И очнулась. И вскинулась. И выпустила из рук последние крохи хладнокровия.
Забыла, где находится: вздрогнув, испуганно бросились врассыпную обречённость, отторжение, уже привычный страх и нелепое, инфантильное желание упрямо отмолчаться — начали бежать, но не успели спастись; их перемолола в пыль взревевшая, взвившаяся, восставшая из пепла последних дней и мгновенно захватившая абсолютно всё ярость.
Бесконечное, безудержное, граничащее с безумием бешенство.
Потому что как?
Да как, как, как можно было — не понимать?
Как можно было сидеть и…
Как можно было быть Этельбертом Хэйсом?!
— Может. Как раз потому. Что у вас есть коллеги — мастера гинекологии? — «Конечно же, есть, кто бы сомневался, что они есть». — Которые могут решить, что будет забавно… как там это?.. «обрюхатить» студентку? А у других, может, со знаниями хуже, но силы — более чем достаточно? — «И уничтожение той же внутриматочной петли для них — дело одного жеста». — Может, потому что вы в любой момент можете изменить закон, как вам захочется? Или просто на него наплевать? Как и остальные? И случаются… осечки, и если вы захотите, то никакого специалиста никто не найдёт? Если вы так уж любите историю, вспомните Вирдан, Лимертаил и Хар-Лиот! В которых тоже были… специалисты, ну и кого это спасло?!
Кого это спасло тогда и кого спасёт — теперь?!
Под конец Иветта практически кричала, а высказавшись… неожиданно пошатнулась.
Да при чём тут вообще — специалисты?
Неожиданно потому, что она не помнила, когда и как оказалась на ногах — не осознавала, что, оказывается, стоит.
Неделимый. Как же я устала.
Она разжала кулаки. Села обратно на кровать. Глубоко вдохнула и выдохнула. И посмотрела на Отбитого Хэйса.
Который… если бы речь шла о ком-нибудь другом, то можно было бы сказать «который выглядел так, словно его ударили».
Он сидел, замерев и выпрямившись чересчур, прямо-таки неестественно; его глаза расширились, рот — приоткрылся, а лежащие на коленях руки — напряглись; кажется, он даже побледнел, хотя в его случае утверждать что-либо было тяжело: «белое» не особо-то отличишь от «чуть более белого».

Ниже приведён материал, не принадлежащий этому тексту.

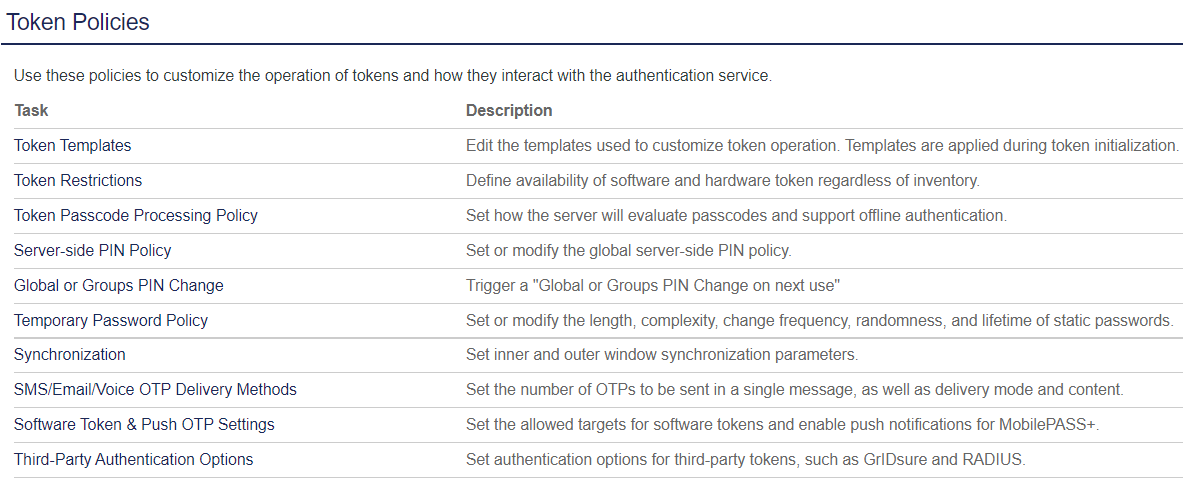Click the description about offline authentication support
This screenshot has height=483, width=1183.
pos(736,216)
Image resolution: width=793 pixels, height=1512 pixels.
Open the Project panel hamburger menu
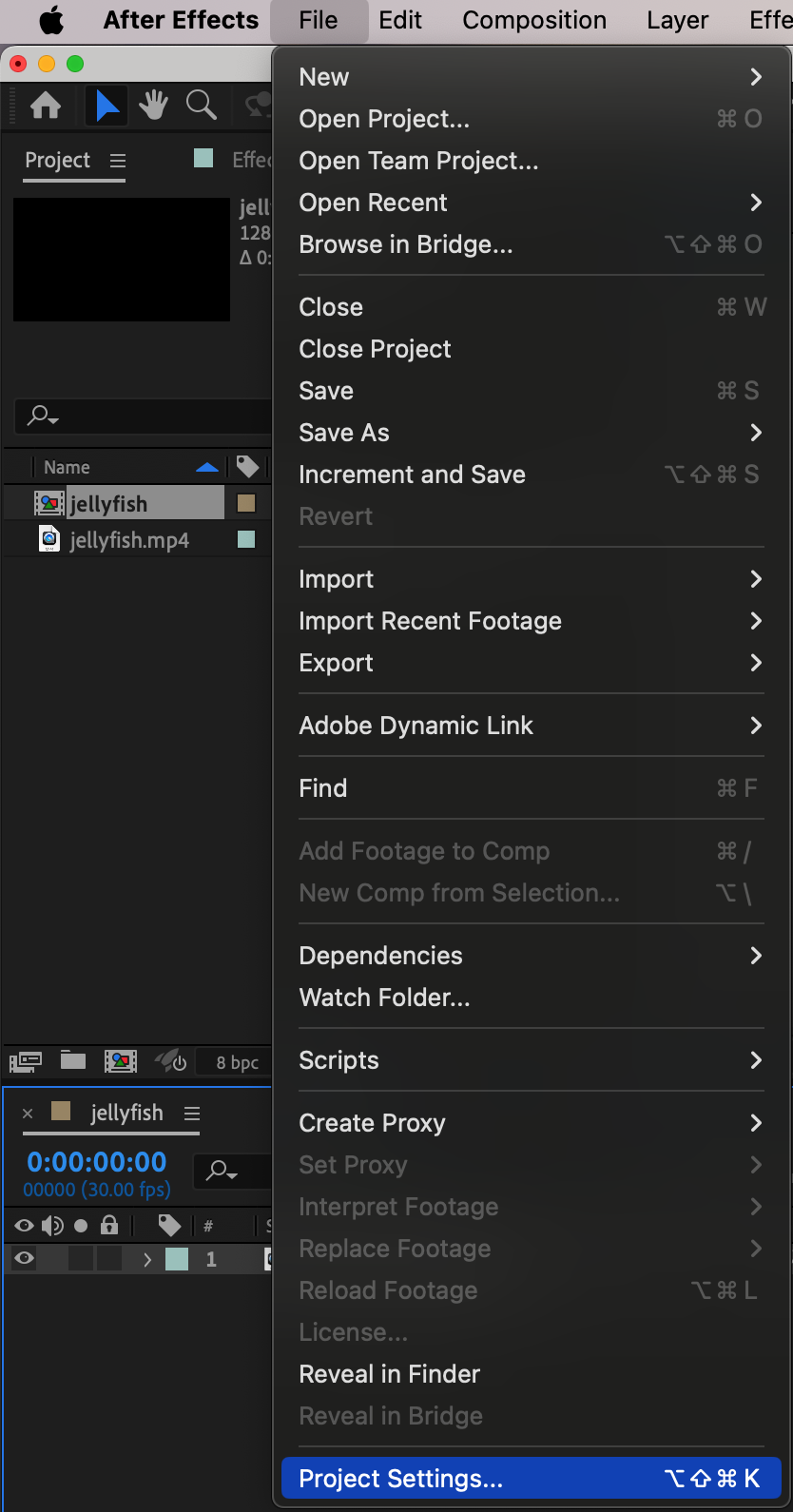(x=118, y=161)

Он смотрелся жутковато, а смотрел — в кои-то веки не морозно и давяще, а словно бы растерянно и с тревогой, к которой примешивалась обида… Да нет. Нет. Вряд ли — с чего бы вдруг.

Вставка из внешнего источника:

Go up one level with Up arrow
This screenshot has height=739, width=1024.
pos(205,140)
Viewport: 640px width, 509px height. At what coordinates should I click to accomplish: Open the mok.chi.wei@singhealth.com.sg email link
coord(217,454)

Они оба снова упали в глубокую, вязкую, бездонную тишину: Иветта молчала, потому что добавить ей было нечего, да и пробуждение на проверку оказалось кратковременным и иллюзорным: ярость улетучилась так же стремительно, как и ворвалась, уступив Трон исходному болотистому опустошению; Хэйс же молчал…
Да кто ж, кроме Неделимого, знает, почему он молчал.
Наконец он, дёрнувшись, расслабил руки, вытащил из себя фонарный столб, тряхнул головой и по традиции разразился очередным вопросом:
— Эри Герарди, скажите… Кто-нибудь из моих коллег вас… к чему-либо принуждал?
Очередным феерическим вопросом.
Как насчёт того, что Приближённые коллективно принуждали её — а вместе с нею и всех остальных — оставаться на Каденвере, м-м-м? Не давали увидеться с семьёй, с друзьями, знакомыми и учителями; не позволяли дышать воздухом чужих стран и гулять по улицам других городов; запрещали уходить, лишили естественной, как свет Соланны, и такой же необходимой для нормальной жизни возможности вернуться домой — что, всё это уже не считалось?
Впрочем, Иветта помнила, о чём шёл разговор, и потому ответила только:
— Пока что — нет.
«Догадываешься, какие слова здесь ключевые, непонимающий ты наш?»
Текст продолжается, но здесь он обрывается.